I swallowed hard, but anger kept me upright. “You told me to keep an eye on Dante. To report if anything was unusual. Well, guess what, Dad? I found out something really freaking unusual, and it’s not about the Lions quarterback.”
For the first time, I saw it — an actual crack in his composure. A muscle ticked in his jaw.
“Savannah,” he said, voice lower now, quieter, deadlier. “I asked you to observe, not to interfere. If you push this, you’ll ruin more than just your reputation. You’ll ruin this program. You’ll ruin him.”
The weight of those last words hit like a blow.
Him. Dante.
I stared at my father, my throat dry, my phone feeling like a grenade in my shaky grip. “What does that mean?”

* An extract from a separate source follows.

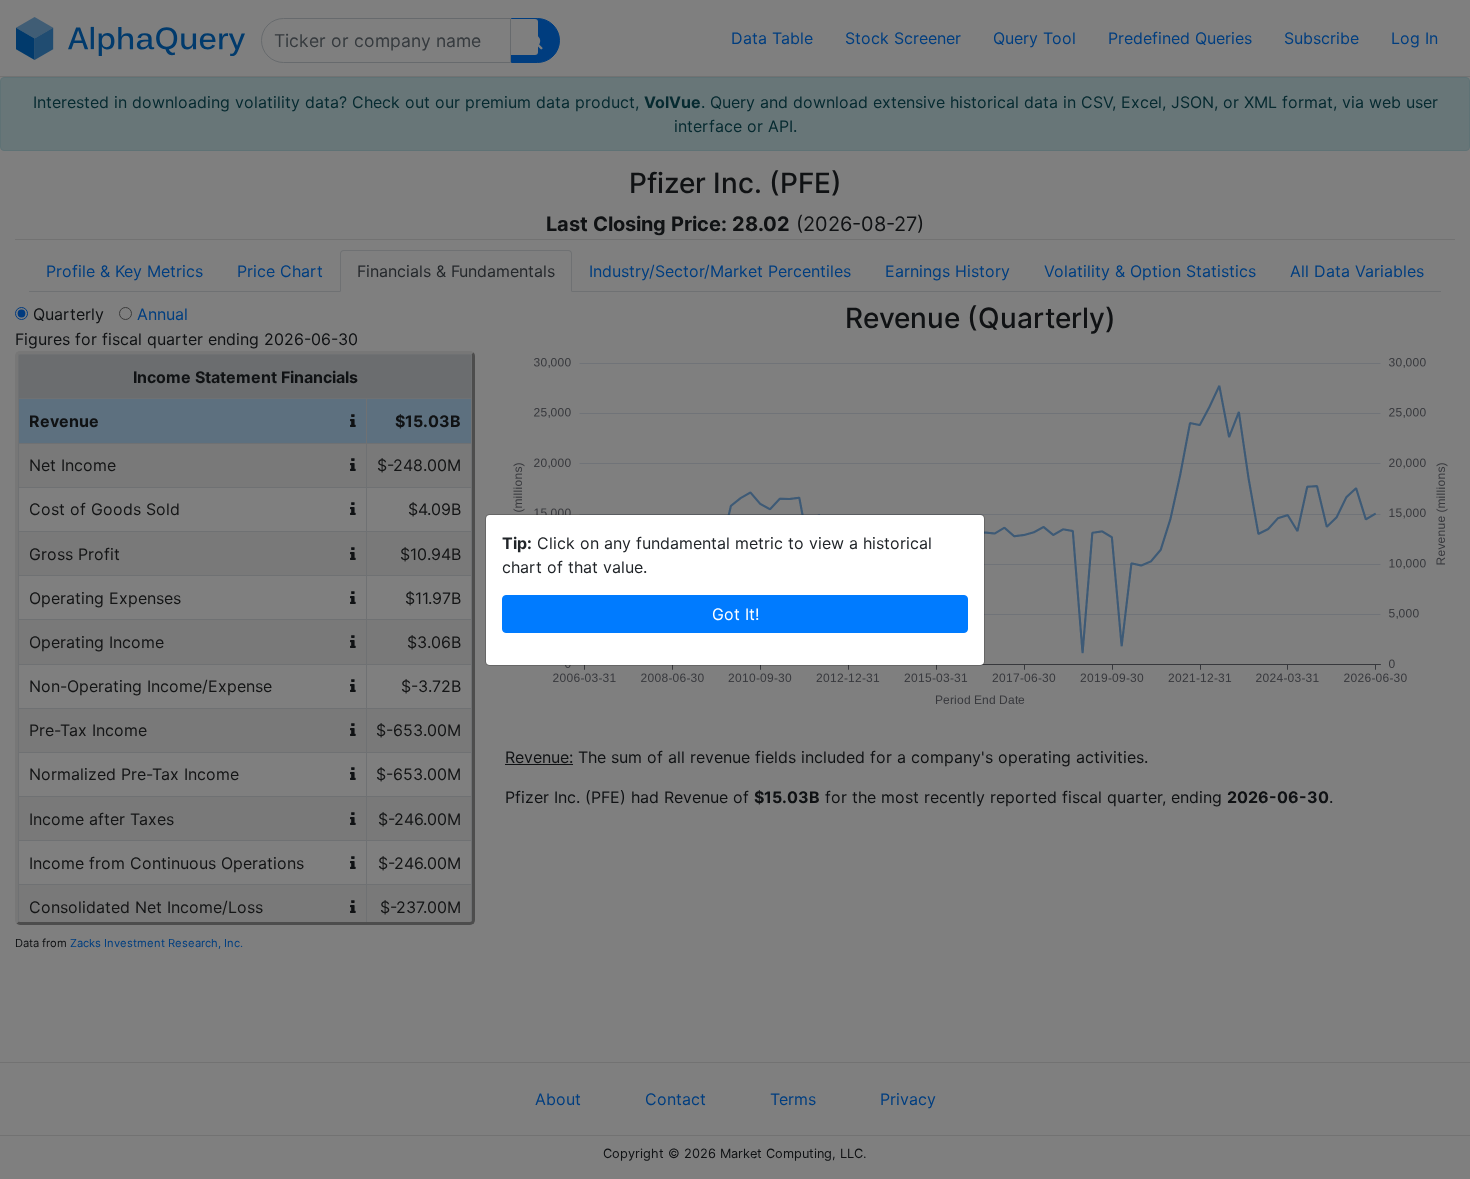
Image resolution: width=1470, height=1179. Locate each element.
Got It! (735, 614)
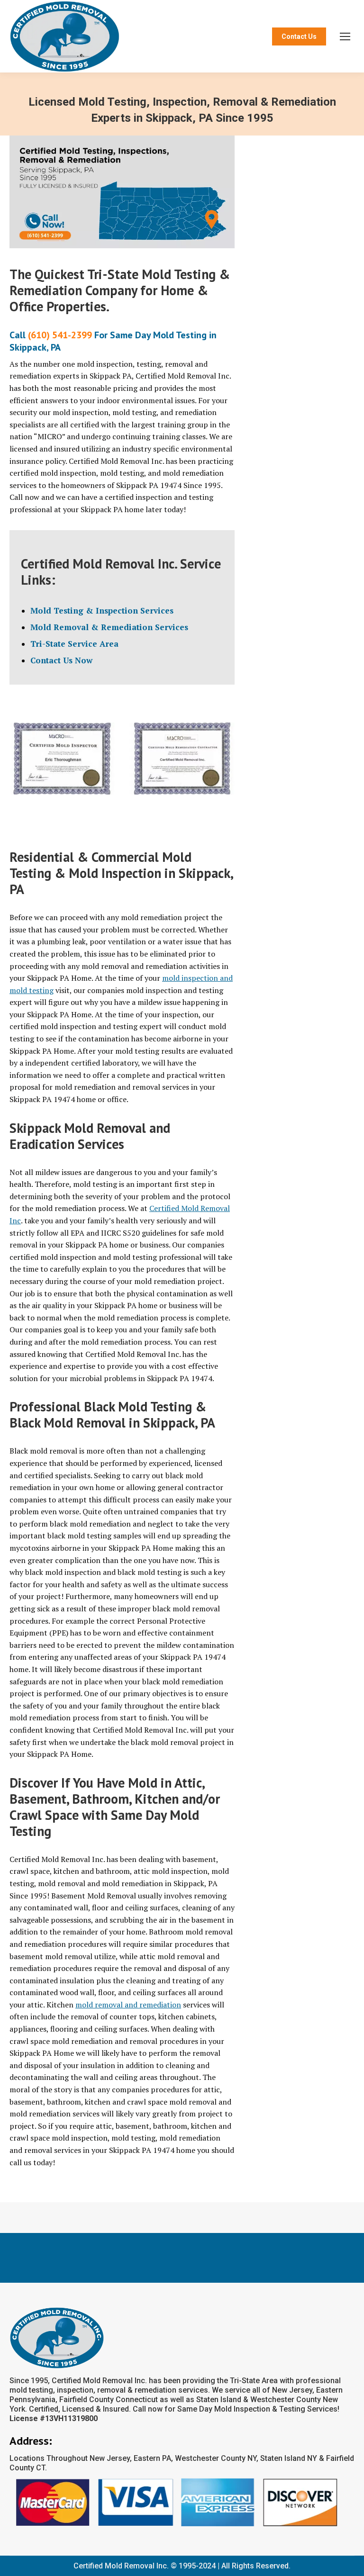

His silence was my answer.
I don’t know how I got out of his office.
One minute I was staring at my father, his stern look louder than any confession, and the next my boots were clicking too fast down the marble hallway. My phone clutched in my hand, sharp edges biting into my palm.
By the time I pushed through the heavy doors into the cold afternoon air, my chest felt like it was splitting.
He’d said it. You’ll ruin him.
Dante wasn’t just a name in the file. He wasn’t just QB10 on the stat sheet.
He belonged to them — valuable so long as he kept winning, disposable the second he slipped.
And me? I was just supposed to sit back and let it happen.
Pretend like I didn’t see the strings pulling at him, see that his defiance was already putting him in danger.
The wind cut through my coat, but I barely felt it. All I could hear was my boots on the cold stone, the roar of blood in my ears, and my own thoughts circling like vultures.
How deep did this go?
How long had Dad known?
And how much should I tell Dante?
I pressed the heels of my hands against my eyes, furious when the sting of tears threatened.
But as I stumbled across the quad, the truth hit hard and mercilessly: I wasn’t just reeling from what I’d uncovered. I was terrified of what it meant for the one person who was unknowingly tangled in all of this — and who I cared about far too much to let them destroy him.
I needed to warn him. Dustin and Noah, too. They needed to know. They thought it was grade altering. How did I tell them it was so much more?
I stopped outside the coffee shop. I had no idea what to do. Tell him everything, or sit with it until I know exactly what I have.
My phone burned like a hot coal in my hand, Dante’s number right there, one swipe away.
If I told him now, I risked setting off a fuse neither of us could put out. If I stayed silent, I was no better than his coach or my father.
The door to the coffee shop opened, and laughter spilled out, normal and easy, like the world wasn’t cracking under my feet.
I shoved my phone back into my bag, dragging in a shaky breath. One thing was clear: I couldn’t keep this to myself. Whether they liked it or not, I was about to become the kind of distraction neither of us could walk away from.
Because if the program didn’t bury him, the truth would, if and when it came out, and I would set it all alight before I let them blindside Dante Spence and everything he had worked for.